Thursday, June 15, 2006
Delight Your Enemies, then Slay Them
Let's give the masters some credit though. Let's approach the techniques as if their names are more than just fancy. I've seen pictures from different masters performing this move, and it seems like Big Dipper might refer to the shape of the stance. It's this thing where you're on one leg with sword above your head and free hand out in front of you. What might the Great Star part refer to then? If it refers to Polaris, the north star, then as the cup of the Big Dipper circles from the handle around the bowl, if you follow the line up and past the top of the cup, it points at the North Start. Does that mean your sword should be arced high and the tip should point at somewhere on your opponent? It could imply that this stance is a setup for Zha (downward pointing) a high stabbing attack from Tai Chi.
Only practice may tell...
Wednesday, June 14, 2006
Muscle Memory and Martial Arts
Yes. Muscle memory is great, but in my opinion, only if you've understood the applications of the moves you're practicing. Without knowing the goal of a punch, how can one make an "informed" movement? It'd be like giving an alien a hammer and asking them to learn how to use it but never informing them what the hammer is used for... Is it art? Is it a weapon? Is it a shifter for a car transmission?
What complicates things even more is that my interpretations of some of the moves I've been studying in books and videos are already diverging from the prescribed uses from the masters. What does this mean? Are the masters wrong? Am I just totally ignorant at this point, or will my hypothesis hold true that few people really know what they're practicing when they practice their Tai Chi Sword forms?
I'm no genius, but I am skeptical...
Monday, June 12, 2006
The Yang 13 Sword Form
In two weeks I'm going to attend a seminar by Scott Rodell, a Tai Chi teacher who teaches practical Tai Chi Sword. To prepare, I've decided to learn the whole form this weekend so I have some context to learn from during the seminar.
Last night I popped in a DVD of the Yang form I have and plan to watch the whole form every morning and evening to get a feel for it before the weekend when I try to physicaly learn it.
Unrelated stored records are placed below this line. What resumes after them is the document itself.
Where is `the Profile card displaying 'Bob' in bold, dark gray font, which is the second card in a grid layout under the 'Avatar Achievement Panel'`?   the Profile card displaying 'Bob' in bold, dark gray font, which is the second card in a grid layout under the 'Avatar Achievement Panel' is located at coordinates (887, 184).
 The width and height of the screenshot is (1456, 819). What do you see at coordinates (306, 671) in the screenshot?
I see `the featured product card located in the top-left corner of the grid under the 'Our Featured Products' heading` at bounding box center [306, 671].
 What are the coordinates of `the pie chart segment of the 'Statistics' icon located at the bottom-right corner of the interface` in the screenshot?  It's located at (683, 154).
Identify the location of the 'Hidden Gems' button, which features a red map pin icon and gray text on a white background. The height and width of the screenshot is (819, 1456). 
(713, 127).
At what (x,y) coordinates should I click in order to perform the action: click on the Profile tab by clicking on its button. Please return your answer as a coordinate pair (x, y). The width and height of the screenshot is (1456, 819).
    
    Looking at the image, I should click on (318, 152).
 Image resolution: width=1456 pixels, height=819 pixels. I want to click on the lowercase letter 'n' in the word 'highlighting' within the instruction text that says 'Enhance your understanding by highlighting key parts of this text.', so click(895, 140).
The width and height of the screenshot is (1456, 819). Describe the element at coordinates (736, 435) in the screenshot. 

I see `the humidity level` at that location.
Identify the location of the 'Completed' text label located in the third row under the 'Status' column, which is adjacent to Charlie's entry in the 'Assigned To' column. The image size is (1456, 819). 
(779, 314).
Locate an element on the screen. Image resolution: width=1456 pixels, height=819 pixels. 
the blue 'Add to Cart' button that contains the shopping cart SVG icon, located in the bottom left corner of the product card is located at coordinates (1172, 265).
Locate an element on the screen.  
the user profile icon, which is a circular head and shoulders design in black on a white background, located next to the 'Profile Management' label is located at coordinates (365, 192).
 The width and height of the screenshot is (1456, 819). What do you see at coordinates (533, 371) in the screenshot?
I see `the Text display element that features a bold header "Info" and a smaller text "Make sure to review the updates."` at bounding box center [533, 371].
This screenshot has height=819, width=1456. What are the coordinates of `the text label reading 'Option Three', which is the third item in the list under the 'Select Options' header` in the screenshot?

Getting my head around the Yang form is tough. It's really, really long. Depending on how you count it, it might be around 60 stances, but each of those stances might have two or three steps in them. Comparatively, the Mantis form I know is about 35 moves, and the Wing Chun wooden man form I know is like 150. It took a year and a half of classes to learn the whole wooden man form, and now I'm going to try to learn the whole Yang sword form in one day.
Ack.
Sunday, June 11, 2006
100 Days of Swordsmanship Starts Here
I have recently begun self-directed study of the gim, having been a kung fu enthusiast for many years and having recently learned western fencing. What I began to suspect in my research is that while there are perhaps millions of people who practice using the gim as part of their Tai Chi, I'm not sure there are very many people who actually know how they might fight with it if say, nuclear war or global warming made it necessary to slay our way to the supermarket or protect our dwindling supplies of Chef Boy Ardee from raiders.
So, as my contribution to the martial arts community and possibly all humanity in the case of nuclear war, I'm going to attempt to build a working knowledge of how to fight with the gim. I will attempt, with the aid of friends and masters willing to attach themselves to what very well may be a hair-brained scheme enough rational, reasonable, and practical content to publish a... something by the end of the summer. Right now it's just a bit before the beginning of summer, so my project is going to be called (as you have already read) 100 Days of Swordsmanship.